D’autres sont encore disséminées dans les différents lieux de villégiature de la famille princière.

Y-a-t-il une unité de temps et de techniques dans cette collection ou est-ce que au contraire cette collection permet de parcourir un large champ de l’histoire de l’art ?

L’exposition propose un parcours muséal à la fois chronologique et thématique.

Après un accueil par toute la dynastie du Liechtenstein en portrait, une grande galerie réservée aux œuvres du XVIe siècle, présente des tableaux de la Renaissance italienne, allemande, mais également flamande, hollandaise et même espagnole.

Puis vient la salle dédiée à Rubens, avant de découvrir le goût éclectique des princes, où transparaît la diversité stylistique et iconographique de la peinture entre le XVIIe et le XIXe siècle. Ainsi, sont mis en scène objets, animaux ou personnages mythologiques ou religieux.

Au niveau supérieur, le visiteur rentre dans l’intimité des princes : la projection des châteaux et palais princiers, l’évocation des cabinets de curiosité où s’amassent toutes sortes d’œuvres d’art et d’objets précieux. Un peu plus loin, une douzaine d’aquarelles représentant les architectures et intérieurs des demeures princières révèlent le goût des princes pour les décors.

Une salle est également réservée au siècle d’or de la peinture hollandaise et flamande, avec d’un côté Van Dick et Snyders, prestigieux collaborateurs de Rubens, et de l’autre Rembrandt et Frans Hals.

Les paysages et natures mortes du XVIIe siècle, alors considérés comme genres mineurs, furent néanmoins très appréciés des amateurs et de la famille princière.

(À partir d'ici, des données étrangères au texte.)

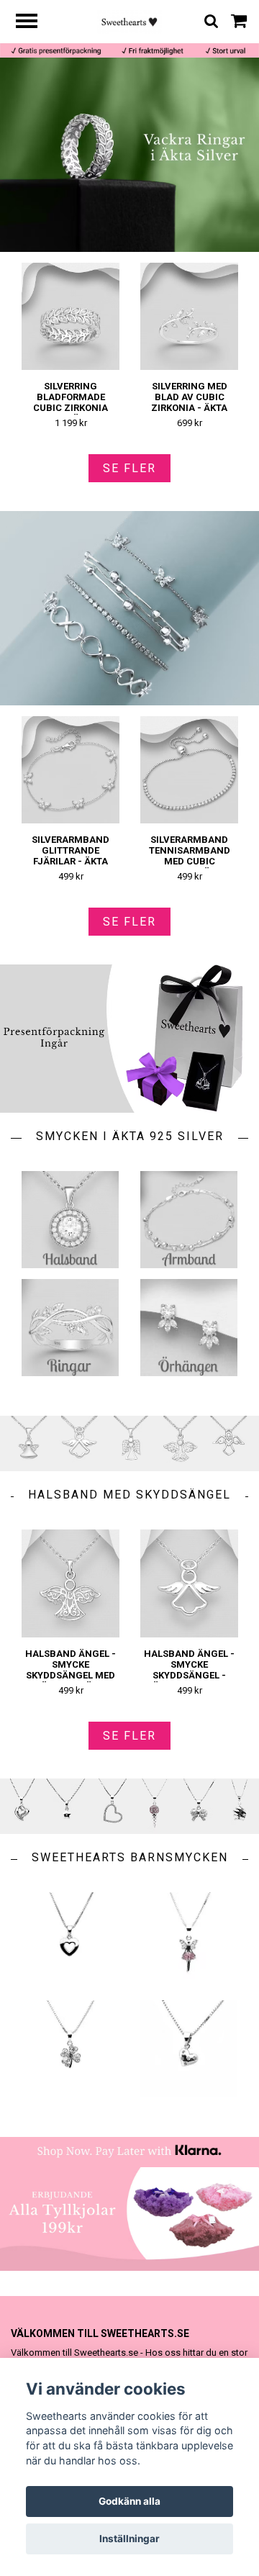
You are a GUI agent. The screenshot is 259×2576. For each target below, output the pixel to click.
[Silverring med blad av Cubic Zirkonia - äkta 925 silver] (189, 316)
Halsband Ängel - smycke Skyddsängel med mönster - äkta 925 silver (70, 1675)
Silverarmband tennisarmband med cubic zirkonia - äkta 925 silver (189, 861)
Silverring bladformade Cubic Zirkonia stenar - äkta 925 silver (71, 408)
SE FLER (129, 468)
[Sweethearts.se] (130, 21)
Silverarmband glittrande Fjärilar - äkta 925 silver (70, 855)
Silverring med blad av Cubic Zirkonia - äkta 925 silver (189, 402)
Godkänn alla (129, 2501)
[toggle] (34, 22)
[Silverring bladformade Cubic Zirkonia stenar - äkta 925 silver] (70, 316)
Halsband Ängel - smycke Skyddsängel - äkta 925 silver (189, 1669)
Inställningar (129, 2538)
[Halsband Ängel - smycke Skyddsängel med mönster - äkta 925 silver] (70, 1583)
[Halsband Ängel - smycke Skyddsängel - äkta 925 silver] (189, 1583)
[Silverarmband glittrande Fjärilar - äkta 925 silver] (70, 769)
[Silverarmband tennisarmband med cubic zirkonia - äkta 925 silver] (189, 769)
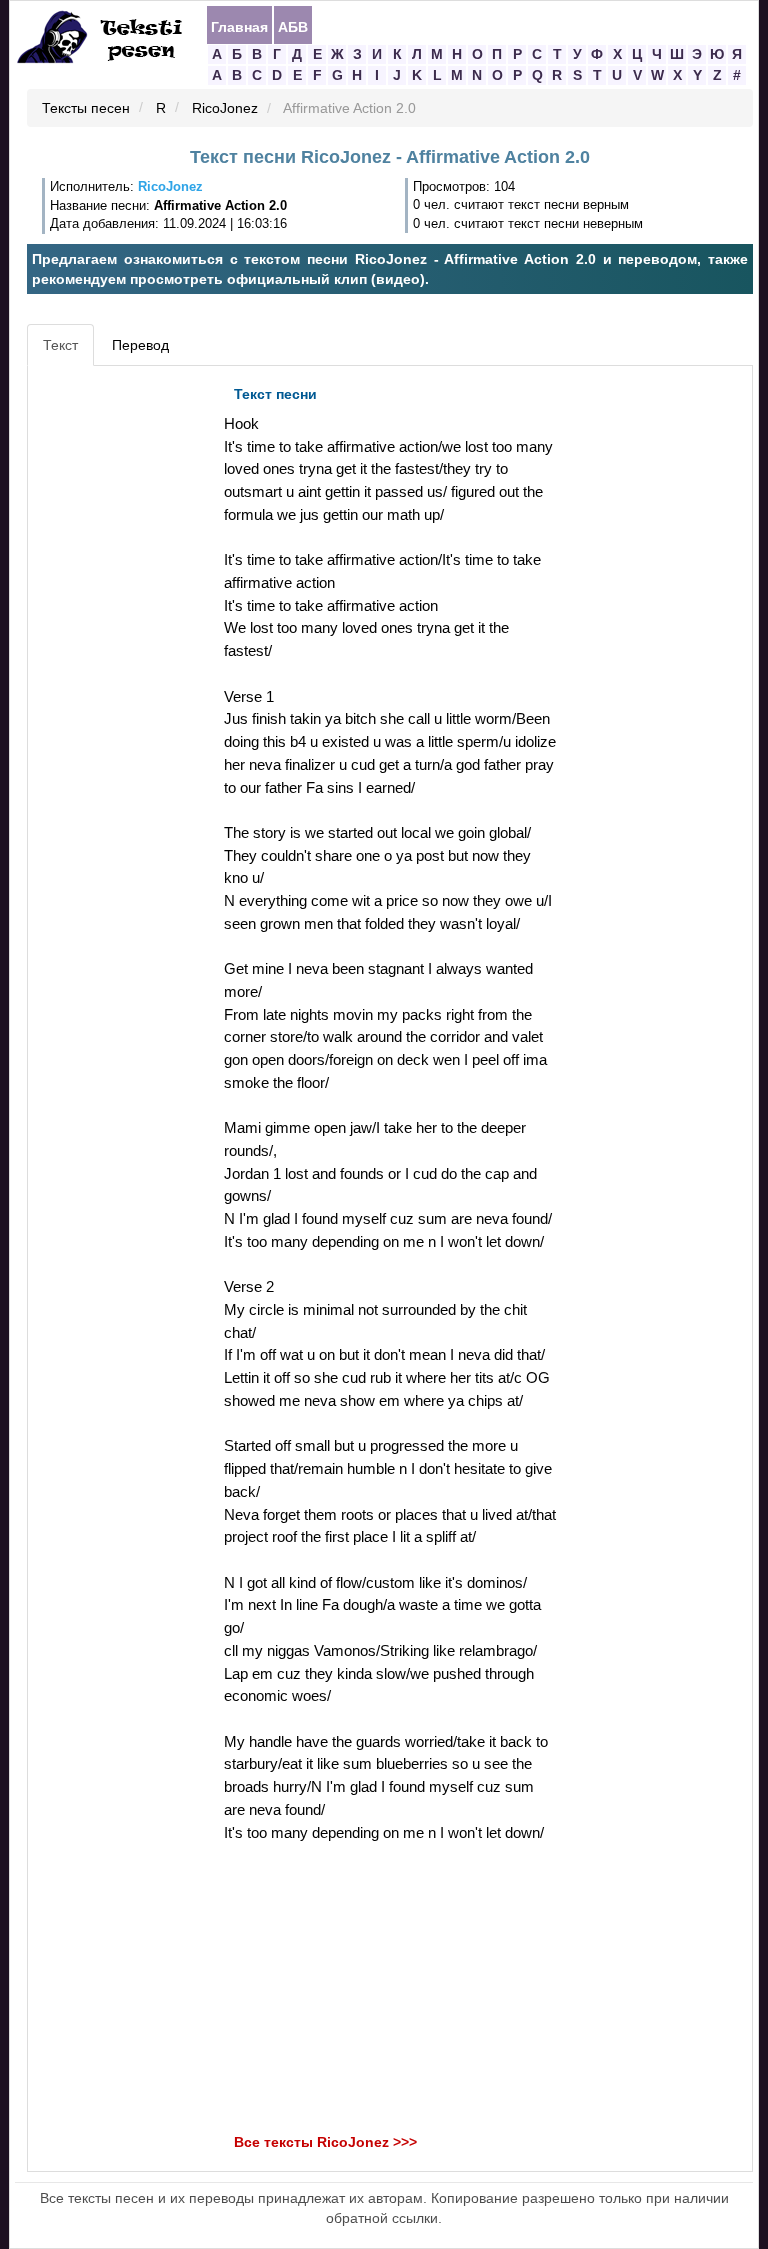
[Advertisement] (123, 676)
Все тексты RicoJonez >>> (325, 2143)
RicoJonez (225, 109)
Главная (239, 26)
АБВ (293, 26)
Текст (60, 345)
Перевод (140, 345)
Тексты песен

Une place particulière leur est réservée avec notamment des « Caprices » d’Hubert Robert et de Giovanni Paolo Pannini.

L’exposition s’achève ainsi dans cet univers princier, avec le portrait de descendants princiers, sous leurs traits d’enfants, de Friedrich von Amerling et de Ferdinand Georg Waldmüller, ou encore celui de la Princesse Karoline von Liechtenstein représentée en déesse Iris par Elisabeth Vigée-Lebrun.